While Dell, Jobs and Schultz are all company founders, neither Lafley nor J.C. Penney’s Ullman are. Lafley, 65, will also be more like Ullman, 66, in that he isn’t going to run the company for an extended time, said Charles Elson, director of the John L. Weinberg Center for Corporate Governance at the University of Delaware in Newark.
“The companies want someone whom the employees know, who is trusted by the vendors and can bring confidence to the market and stabilize the shares,” he said.
Lack of Successor
Ullman, who was J.C. Penney CEO from November 2011 to February 2012, was brought back in April after the retailer forced out his replacement, former Apple and Target Corp. (TGT) executive Ron Johnson. In a twist, it was Ackman, also a J.C. Penney board member, who lobbied for Johnson to replace Ullman.
Johnson overhauled Plano, Texas-based J.C. Penney’s logo, pricing, merchandise and store layouts, alienating existing customers while failing to attract the younger shoppers he was trying to lure.

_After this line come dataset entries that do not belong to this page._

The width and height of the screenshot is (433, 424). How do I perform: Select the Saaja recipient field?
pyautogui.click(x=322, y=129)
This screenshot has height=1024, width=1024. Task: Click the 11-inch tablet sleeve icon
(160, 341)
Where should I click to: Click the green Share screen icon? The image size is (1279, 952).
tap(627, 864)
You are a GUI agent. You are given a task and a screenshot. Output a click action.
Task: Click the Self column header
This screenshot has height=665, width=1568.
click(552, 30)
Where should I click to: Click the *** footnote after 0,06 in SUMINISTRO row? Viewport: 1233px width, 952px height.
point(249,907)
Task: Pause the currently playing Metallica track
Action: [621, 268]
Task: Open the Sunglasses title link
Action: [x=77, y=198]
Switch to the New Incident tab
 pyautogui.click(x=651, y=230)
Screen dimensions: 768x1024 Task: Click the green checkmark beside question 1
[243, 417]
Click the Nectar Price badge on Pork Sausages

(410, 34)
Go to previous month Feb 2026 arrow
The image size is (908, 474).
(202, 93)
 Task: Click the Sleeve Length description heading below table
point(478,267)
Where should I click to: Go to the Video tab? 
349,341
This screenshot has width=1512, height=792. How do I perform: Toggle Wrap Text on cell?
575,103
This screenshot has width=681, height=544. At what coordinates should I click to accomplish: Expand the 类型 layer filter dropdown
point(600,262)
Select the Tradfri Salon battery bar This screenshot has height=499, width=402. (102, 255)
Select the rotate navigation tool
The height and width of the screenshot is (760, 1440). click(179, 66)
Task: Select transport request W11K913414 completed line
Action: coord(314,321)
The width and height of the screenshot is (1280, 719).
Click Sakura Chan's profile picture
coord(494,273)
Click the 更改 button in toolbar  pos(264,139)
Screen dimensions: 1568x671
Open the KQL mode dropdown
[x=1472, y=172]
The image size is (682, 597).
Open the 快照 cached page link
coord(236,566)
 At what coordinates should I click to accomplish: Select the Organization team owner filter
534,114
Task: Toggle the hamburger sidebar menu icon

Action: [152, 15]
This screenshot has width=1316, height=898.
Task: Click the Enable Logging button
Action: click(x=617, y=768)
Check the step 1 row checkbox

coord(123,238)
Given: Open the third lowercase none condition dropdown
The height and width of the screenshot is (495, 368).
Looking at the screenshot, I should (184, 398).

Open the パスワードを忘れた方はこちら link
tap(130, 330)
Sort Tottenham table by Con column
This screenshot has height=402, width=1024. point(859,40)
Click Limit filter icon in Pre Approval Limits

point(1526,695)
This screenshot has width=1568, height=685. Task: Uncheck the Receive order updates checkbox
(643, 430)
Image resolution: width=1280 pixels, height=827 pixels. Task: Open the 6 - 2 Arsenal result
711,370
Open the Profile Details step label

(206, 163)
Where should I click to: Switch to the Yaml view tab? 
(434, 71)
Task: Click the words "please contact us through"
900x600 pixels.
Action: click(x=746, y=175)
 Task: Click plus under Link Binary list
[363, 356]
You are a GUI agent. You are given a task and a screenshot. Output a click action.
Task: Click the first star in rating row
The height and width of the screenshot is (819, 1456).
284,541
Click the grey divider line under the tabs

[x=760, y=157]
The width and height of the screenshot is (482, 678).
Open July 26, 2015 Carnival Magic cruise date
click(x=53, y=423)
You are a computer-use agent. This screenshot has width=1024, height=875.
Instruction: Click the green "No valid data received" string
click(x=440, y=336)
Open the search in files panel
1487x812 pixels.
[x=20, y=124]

Investors shouldn’t lose sight of the fact that in most cases, even successful ones, bringing back a former CEO means the board has failed to groom a solid successor, said Jay Lorsch, a professor at Harvard Business School in Boston who has studied boards and management for 25 years.
“It’s always an emergency when this happens,” he said. “You don’t go back to the old guy unless you made a mistake and it means you didn’t have another candidate ready to go.”
Politics, Sports
The phenomenon isn’t confined to the U.S., nor to the corporate world. Japanese Prime Minister Shinzo Abe returned to the job in December, the seventh prime minister in six years. Abe held that post for a year ending in 2007, when he quit, citing a stomach ailment. In sports, George Steinbrenner, former owner of the New York Yankees baseball team, hired and fired manager Billy Martin five times over a 14-year period.
Johann Rupert had three stints as CEO of Geneva-based luxury-goods maker Cie. Financiere Richemont SA. He was CEO for 14 years after founding the company in 1988, returned to manage the owner of the Cartier brand in 2003 as the SARS crisis dented sales in Asia and again in 2010 when then-CEO Norbert Platt resigned for medical reasons.
At Air France-KLM Group, Jean-Cyril Spinetta, 69, returned in 2011 to replace Pierre-Henri Gourgeon, who had succeeded him as CEO in 2008 and who was slated to stay in the post until 2013. Spinetta, who had run Air France from 1998 and through the 2004 merger with KLM that created Europe’s biggest carrier, was brought back amid declining earnings and a safety analysis that concluded pilot training was a factor in a 2009 crash that killed 228 people. He will step down again on July 1.
In the end it’s about calming down the crisis both inside and outside the company, said Boston University’s Post.
“When Lafley walks down the hall, people will feel better,” he said. “He has a great reputation for what he did before. That’s a lot like how people felt about Jobs and Schultz and other CEOs who came back.”